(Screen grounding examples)

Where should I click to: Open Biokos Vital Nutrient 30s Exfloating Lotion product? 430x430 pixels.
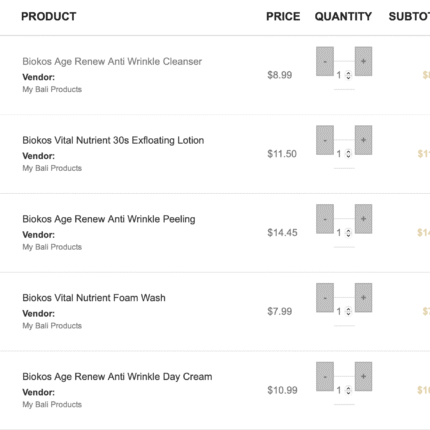pyautogui.click(x=113, y=140)
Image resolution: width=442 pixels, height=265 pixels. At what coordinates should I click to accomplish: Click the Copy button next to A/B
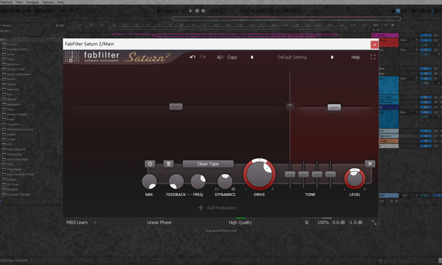pyautogui.click(x=232, y=57)
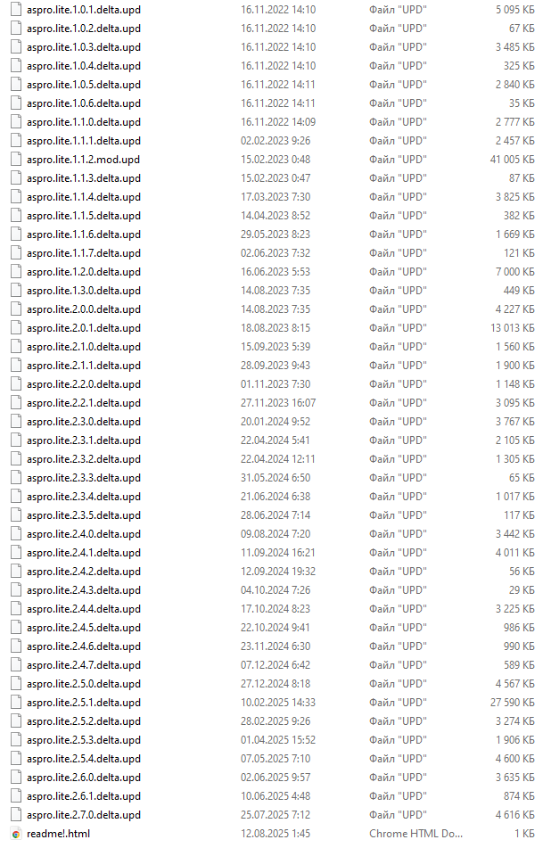Click the 27 590 КБ file size

512,703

- [Written task] Copy out all the items above word for word, leaving out the pictures.

- [Response]
Where should I click to: Open Biokos Vital Nutrient 30s Exfloating Lotion product? 430x430 pixels.
pyautogui.click(x=113, y=140)
Image resolution: width=442 pixels, height=265 pixels. At what coordinates should I click to accomplish: Click the Copy button next to A/B
pyautogui.click(x=232, y=57)
Click the 27 590 КБ file size

512,703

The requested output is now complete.